Data-driven decisions and Metrics

How do humans make decisions?

We are exposed to large and unique types of information in the process of growing up. Factors like the city, society, what kind of friends we had, what kind of family we had, macroeconomic situations we have seen, etc all create a model in our brains about how the world works. And since these influences are unique to everyone, these models also differ in one way or another.

When we make decisions on our own using our mental models, it's called intuition. And this can be right or wrong depending on what type of influences we were exposed to and how seriously we took those influences.

This type of decision-making is arguably the worst because we are not validating the correctness of our mental models and there is no feedback involved. An exception to this is however if the decision maker has good experience in the topic regarding which he/she is making the decision. For example, Roger Federer predicting the outcome of a tennis match or Warren Buffet predicting the value of a company.
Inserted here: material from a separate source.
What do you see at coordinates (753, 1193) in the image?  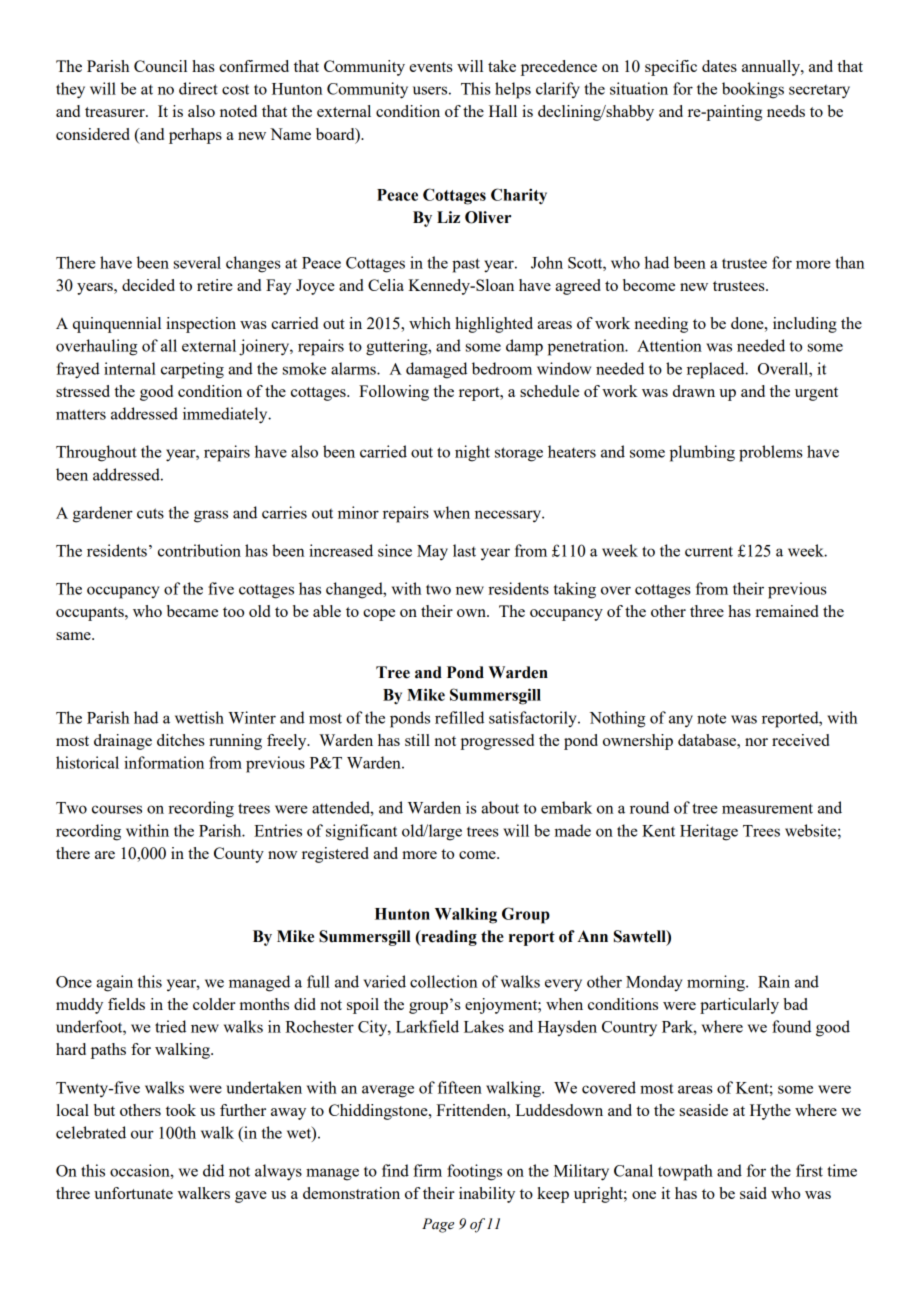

A more consistently better way is to collaborate with people with different experiences. Through this, there is a much better chance that the people participating in this collaboration validate each other's intuitions. This would be more effective if the people involved had widely different experiences and also they communicate those experiences effectively. Although this type of decision-making is arguably better, it still has a lot of flaws. The main one is that it is still limited by the experiences of the group.

How do large companies make decisions?

Large corporations don't just rely on individuals' intuition. They try to gather data on a macro scale and make decisions based on that data. This is arguably better than just vanilla collaboration since it is not limited by the biases of the individuals involved. Moreover, since a lot of data can be collected, the information analyzed is more, which is better for fine-tuning the decisions.

The major flaw in these types of decisions is that good data is not easy to collect. There is a lot of data that is not recorded and even the data which is recorded, is not always analyzable. For example, quantifying how a user is feeling, the views of society on a particular matter, etc.

Also, due to the way data is collected, a lot of times the data itself has a bias and thus any intuition you derive from it could be biased as well. For example, you surveyed 100 people but only surveyed people from a particular region or age group or political affiliation. This would result in data that is not representative of the population. Although companies try very hard to remove biases in all steps of collecting data and analyzing it, some level of bias always remains.

Thus, In practice what ends up happening is sort of a hybrid form of decision-making where a group of people analyze large amounts of data and filter it using their intuitions. It's arguably better than all the other approaches not still not without flaws.

What are metrics?

Metrics are effectively just the data that the company is tracking. They can be anything and everything that can be tracked. For example, for a company like Netflix, some metrics that are tracked could be:

  • Number of logins per user per day

  • Sessions per week per user

  • Average session duration

  • Number of clicks of the home button per user per session

  • Avg time spent browsing

You can potentially track pretty much anything.

But tracking metrics is not free of cost. You have to pay for building the software that is tracking this data, for storing the data you are collecting, etc. Moreover, metrics can be useless as well. For example, for Netflix, a useless metric could be the number of times a user issues a down command over the user's lifetime.

So, companies try to track something which they think could come in handy in the future. Also, it depends on what kind of resources they have as well. For example, a big company would probably want to track more things than say a startup for the same feature/user flow simply because they can afford to do so.

What are success metrics?

When companies create new products or features, they do so with a specific goal in mind. For example, to increase the number of subscribers, to sell more products, to increase monthly active users etc.

Tracking metrics is a good way to judge the success or failure of the product. Based on the goal of the feature/product, metrics are prioritized based on how truly they reflect what the product/feature is meant for.

For example, for a mature product like Netflix, the company's goal could be to improve engagement and retain subscribers. In this case, they could track the number of hours watched per user per week and subscriber churn per month.

Based on the goal of the feature/product, some metrics would be given more importance than others and the product's success/failure will ultimately be judged based on these metrics.

The change in these metrics would also help the company in understanding what to build next since it would help them understand which metrics they want to improve.

For example, a couple of months ago, Netflix came up with a feature that allowed users to just start watching something instantly. This was aimed at reducing the time wasted by its users in selecting a movie/show. They probably build something like this because they were tracking the amount of time people were spending browsing and wanted to reduce it.

What are counter metrics?

Sometimes it's possible that even when a feature is successful as seen from its success metrics, it affects some other feature or some other metric in a negative manner.

Thus to keep track of something like this, companies also track metrics that might get negatively affected as a side effect of the feature. These metrics are called counter metrics.

For Example

Suppose Netflix decides to run a marketing campaign aimed at increasing the number of subscribers.

Some potential success metrics for this could be the number of new subscribers per month, the Average number of hours streamed per day, and the Percentage of users who renew their subscriptions.

And some potential counter metrics for this could be Average cost per acquisition (CPA), Average cost per hour streamed (CPH) and Number of negative reviews for original content.